How to traverse BTree in-order without recursion in iterative style?

Question

I need B-Tree LNR traversal (in-order). I've found an algorithm for B-Tree traversal here. How I can implement it without recursion in iterative way? I've found this question but there is no answer and the code in the question is so unclear and seems incorrect. At least, this is not the LNR and it's not suitable for me. Also I've found a lot of example of simple binary tree traversal but I need exactly B-Tree.

I use Rust but I'll be happy to see answer in any language or pseudocode.

Answer 1

Though a stack/recursion is efficient, it takes O(log n) space. This is complex if one wants to have two or more iterators at the same time, (in the heap, at least.) An alternative is to make it take O(1) space at the cost of time, provided one has unique entries (strictly monotonic.) In pseudo-code:

iterator { tree root; { node; height; idx; } pos; };

boolean pin(iterator it) {
    if(!it.root) return false;
    /* Special case: off the left. */
    if(!it.pos.node) it.pos.node = it.root.node,
        it.pos.height = it.root.height, it.pos.idx = 0;
    /* Descend the tree. */
    while(it.pos.height) it.pos.height--,
        it.pos.node = it.pos.node.child[it.pos.idx], it.end.idx = 0;
    if(it.end.idx < it.end.node.size) return true; /* Likely. */
    if(!it->end.node->size) return false;
    /* Go down the tree again and note the next. */
    next.node = 0, x = it.pos.node.x[it.pos.node.size - 1];
    for(s = it.root; s.height; s.node = s.node.child[a0], s.height--) {
        a1 = s.node.size; a0 = 0;
        while(a0 < a1) {
            m = (a0 + a1) / 2;
            if(x > s.node->x[m]) a0 = m + 1; else a1 = m;
        }
        if(a0 < s.node.size)
            next.node = s.node, next.height = s.height, next.idx = a0;
    }
    if(!next.node) return false; /* Off the right. */
    it.pos = next;
    return true; /* Jumped nodes. */
}
iterator begin(tree tree) {
    iterator it;
    it.root = tree.root, it.pos.node = 0;
    return it;
}
entry next(iterator it) {
    return pin(it) ? it.pos.node[it.pos.idx++].to_entry() : null;
}

In the pin function, it takes an out-of-bounds access to the height-zero nodes and restarts from the root. It looks up the last value returned, but keeps a record of the next-key in the the descending nodes. The minimum-height node at which it found a next-key is the logical next-key. If it didn't find any next-key, the iteration is complete. This is slower, O(n log n) to complete the entire iteration, but may be more convenient.

Answer 2

As already mentioned in comments: if you do not want to use recursion -- which would be the way to go -- then you'll have to mimic it using a stack.
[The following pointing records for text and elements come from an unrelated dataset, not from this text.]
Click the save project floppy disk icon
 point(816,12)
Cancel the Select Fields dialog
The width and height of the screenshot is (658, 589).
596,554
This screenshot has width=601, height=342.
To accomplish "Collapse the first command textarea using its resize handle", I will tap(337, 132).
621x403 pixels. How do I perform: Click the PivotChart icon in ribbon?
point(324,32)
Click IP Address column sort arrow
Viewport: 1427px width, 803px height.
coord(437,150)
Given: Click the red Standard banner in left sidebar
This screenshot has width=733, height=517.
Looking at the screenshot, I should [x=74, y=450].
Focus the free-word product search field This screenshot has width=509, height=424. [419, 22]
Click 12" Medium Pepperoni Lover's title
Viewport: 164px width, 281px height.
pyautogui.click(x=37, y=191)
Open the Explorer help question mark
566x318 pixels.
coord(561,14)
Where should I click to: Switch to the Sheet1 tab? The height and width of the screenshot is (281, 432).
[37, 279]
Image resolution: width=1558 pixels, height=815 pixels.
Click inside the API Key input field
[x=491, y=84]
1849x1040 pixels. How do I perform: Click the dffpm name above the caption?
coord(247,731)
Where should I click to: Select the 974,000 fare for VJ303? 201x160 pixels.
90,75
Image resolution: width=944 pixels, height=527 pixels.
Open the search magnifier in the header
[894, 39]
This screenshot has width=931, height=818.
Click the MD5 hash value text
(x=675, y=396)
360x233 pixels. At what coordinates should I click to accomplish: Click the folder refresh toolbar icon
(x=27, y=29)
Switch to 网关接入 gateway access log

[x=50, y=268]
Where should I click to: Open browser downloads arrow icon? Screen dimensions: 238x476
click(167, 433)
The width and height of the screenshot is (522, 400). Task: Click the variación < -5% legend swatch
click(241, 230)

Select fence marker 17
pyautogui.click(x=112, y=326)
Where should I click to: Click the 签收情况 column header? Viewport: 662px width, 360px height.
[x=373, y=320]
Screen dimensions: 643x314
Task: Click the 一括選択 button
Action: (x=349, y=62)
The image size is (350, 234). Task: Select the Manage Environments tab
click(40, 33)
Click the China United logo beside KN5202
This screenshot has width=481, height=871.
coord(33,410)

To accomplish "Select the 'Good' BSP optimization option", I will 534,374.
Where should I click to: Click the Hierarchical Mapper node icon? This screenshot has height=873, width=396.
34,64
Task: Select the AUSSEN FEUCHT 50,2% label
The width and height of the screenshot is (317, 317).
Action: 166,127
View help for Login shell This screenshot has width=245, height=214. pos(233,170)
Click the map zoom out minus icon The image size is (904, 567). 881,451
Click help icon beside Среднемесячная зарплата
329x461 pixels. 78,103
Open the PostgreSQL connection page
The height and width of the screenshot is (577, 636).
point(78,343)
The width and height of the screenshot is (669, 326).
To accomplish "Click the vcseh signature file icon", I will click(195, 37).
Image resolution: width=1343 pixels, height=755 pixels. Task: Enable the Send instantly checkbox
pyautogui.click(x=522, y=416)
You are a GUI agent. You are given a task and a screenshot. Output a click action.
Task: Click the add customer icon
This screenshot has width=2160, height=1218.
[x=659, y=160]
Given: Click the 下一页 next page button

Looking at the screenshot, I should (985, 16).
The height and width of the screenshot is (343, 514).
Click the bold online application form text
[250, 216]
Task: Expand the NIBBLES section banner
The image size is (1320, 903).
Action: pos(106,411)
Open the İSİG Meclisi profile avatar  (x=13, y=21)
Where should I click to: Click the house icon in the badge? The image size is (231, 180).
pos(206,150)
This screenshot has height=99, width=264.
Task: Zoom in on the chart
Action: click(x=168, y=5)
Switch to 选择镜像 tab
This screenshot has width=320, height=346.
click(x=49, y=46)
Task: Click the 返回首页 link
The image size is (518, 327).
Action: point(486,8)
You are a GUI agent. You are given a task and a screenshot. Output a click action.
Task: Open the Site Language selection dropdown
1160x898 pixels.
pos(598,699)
An entry on that stack would be a pair consisting of:

• a reference to a node, and
• a current index (0...m-1) within that node, where m is the number of branches at that node

As an example, I'll use the following B-tree:

...and use a JSON representation of it:

{
    "keys": [29],
    "children": [{
        "keys": [15, 21],
        "children": [{
            "keys": [11, 12]
        }, {
            "keys": [18, 20]
        }, {
            "keys": [23, 25, 27]
        }]
    }, {
        "keys": [35, 42],
        "children": [{
            "keys": [31, 33]
        }, {
            "keys": [36, 39]
        }, {
            "keys": [45, 47, 50, 55]
        }]
    }]
}

Here is an implementation of an iterate function in JavaScript, which returns an iterator over the keys in LNR order:

function * iterate(node) {
    let stack = []; // stack of [node, child-index] pairs
    
    stack.push([node, 0]);
    while (stack.length > 0) {
        let [node, i] = stack.pop();
        if (!("children" in node)) { // bottom level has no "children" member
            for (let key of node.keys) {
                yield key;
            }
        } else if (i < node.children.length) {
            if (i > 0) {
                yield node.keys[i-1];
            }
            stack.push([node, i+1]);
            stack.push([node.children[i], 0]);
        }
    }
}

// The example B-tree:
const btree = {"keys": [29],"children": [{"keys": [15, 21],"children": [{"keys": [11, 12]}, {"keys": [18, 20]}, {"keys": [23, 25, 27]}]}, {"keys": [35, 42],"children": [{"keys": [31, 33]}, {"keys": [36, 39]}, {"keys": [45, 47, 50, 55]}]}]};

// Consume the iterator and output
console.log(...iterate(btree));